Following the Siege of Ajaccio, French and British forces on Corsica would not encounter one another for nearly a year. Although British and French ships occasionally pursued one another in Corsican waters, the two occupations otherwise existed in parallel, and no attempt was made by either party to eject the other from the island. Many factors contributed to this inactivity - the naval stalemate at Toulon, the difficult Corsican terrain which separated the Dila from the Diqua, the reluctance of the British to devote scarce ground forces to the Mediterranean theater, the precarious neutrality of the Corsican government, and reluctant British leadership on the ground.

This last factor changed at the beginning of 1759 when Brigadier-General James Wolfe gained command of British forces in Corsica. He had arrived on the island as a junior colonel, but the death of Colonel John Arabin in December, Wolfe’s promotion to brigadier, and the reassignment of Major-General Henry Seymour Conway to the German theater in January propelled him to his first independent command. Unlike the hesitant Conway, Wolfe was eager for action, but eagerness alone did not provide him with the resources he needed. Britain had never considered the Mediterranean theater to be of great importance compared to America, Germany, or the English Channel. Since his arrival in Corsica the British garrison in Ajaccio had actually decreased because of concerns with Gibraltar’s security, and with most of their naval assets tied up at Toulon the navy devoted only a handful of frigates and sloops to patrolling Corsican waters. This proved insufficient to cut the French occupying forces off from the mainland.
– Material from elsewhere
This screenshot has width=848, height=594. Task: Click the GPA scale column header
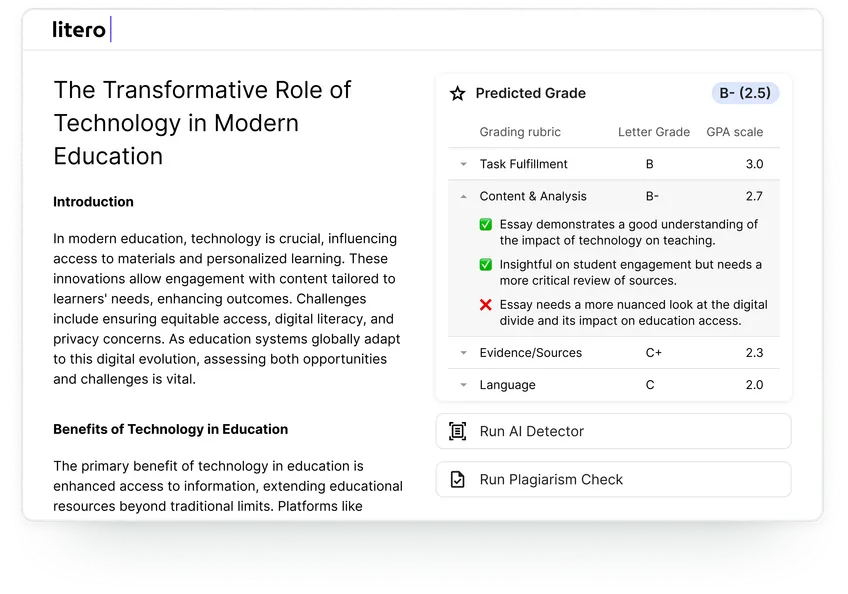click(734, 132)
Only in early 1759 did action on Corsica become feasible. This was partially because of Wolfe’s own agitation, as he had friends in the ministry who had secured his promotion and now wished him to succeed (not the least of which was William Pitt). More importantly, however, it was also because the British were now increasingly certain that a breakout from Toulon was imminent. The French, like the British, put paramount importance on the Atlantic theater; with a sufficient force here they could contest the sea lanes to America, or better yet launch an invasion directly against Britain herself. In 1758 the decision was made to move the bulk of the Mediterranean squadron to link up with naval forces in the Atlantic. The problem was that the squadron was simply not ready.
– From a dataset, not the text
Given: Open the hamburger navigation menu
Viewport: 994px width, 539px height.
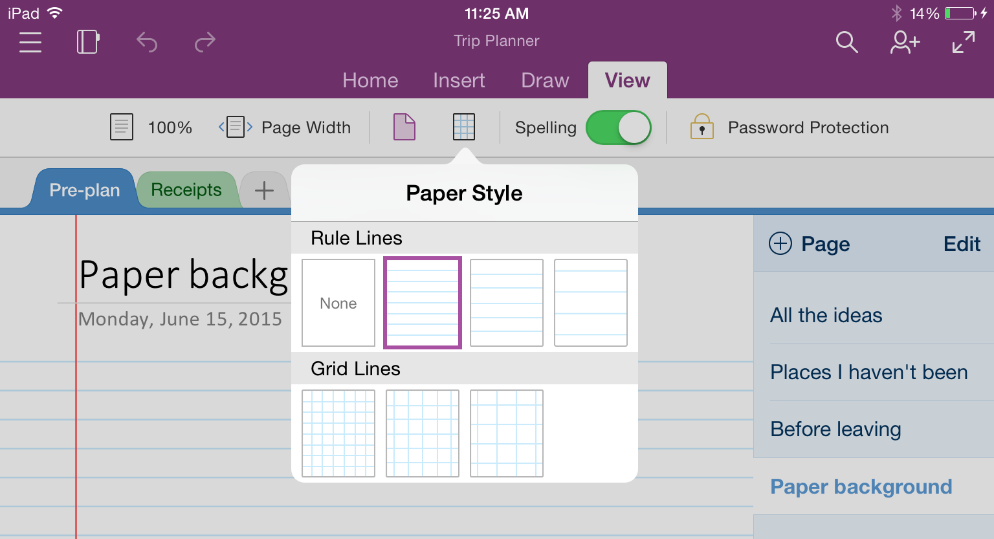Looking at the screenshot, I should point(30,42).
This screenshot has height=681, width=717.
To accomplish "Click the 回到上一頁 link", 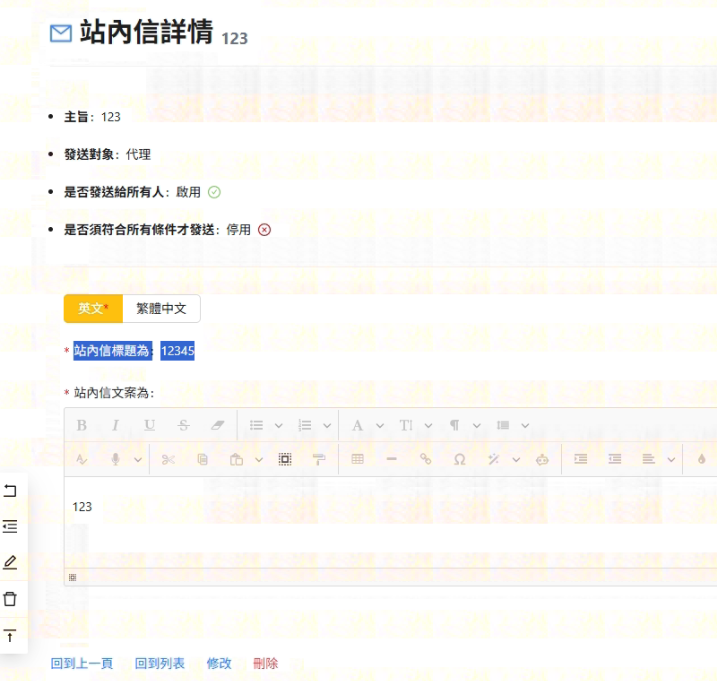I will tap(82, 663).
Despite their victory at Minorca in 1756 the French had not followed this triumph with a forceful naval policy in the Mediterranean. With Minorca and Corsica in French hands, it scarcely seemed necessary, and funds for the navy were desperately needed elsewhere. This neglect and lack of funding not only ceded the initiative to the British but caused the Toulon fleet to fall into a miserable state, with the squadron beset by declining morale and a critical shortage of sailors, guns, and naval stores. This trend could not be reversed with a snap of the fingers, and thus considerable effort had to be devoted to preparing the squadron to sail through the blockade, past Gibraltar, and into the Atlantic. This process would take months, require considerable expense, and - critically - could not be done in secret.

The British observed and noted the intensive preparations beginning at Toulon, but they were not privy to the reasons for them. Certainly an escape to the Atlantic was considered (and thought to be the most dangerous), but closer targets were also available - namely, Gibraltar and Ajaccio. Ajaccio did not have Gibraltar’s arsenals and naval facilities, but it was much closer to Toulon than Gibraltar was, and the British had gone through some effort in the preceding months to turn it into a secondary naval base.[1] British ground forces in the theater were limited, and if the French landed a few thousand more troops on Corsica they could easily destroy this valuable advance position, driving the British back to Gibraltar.[2]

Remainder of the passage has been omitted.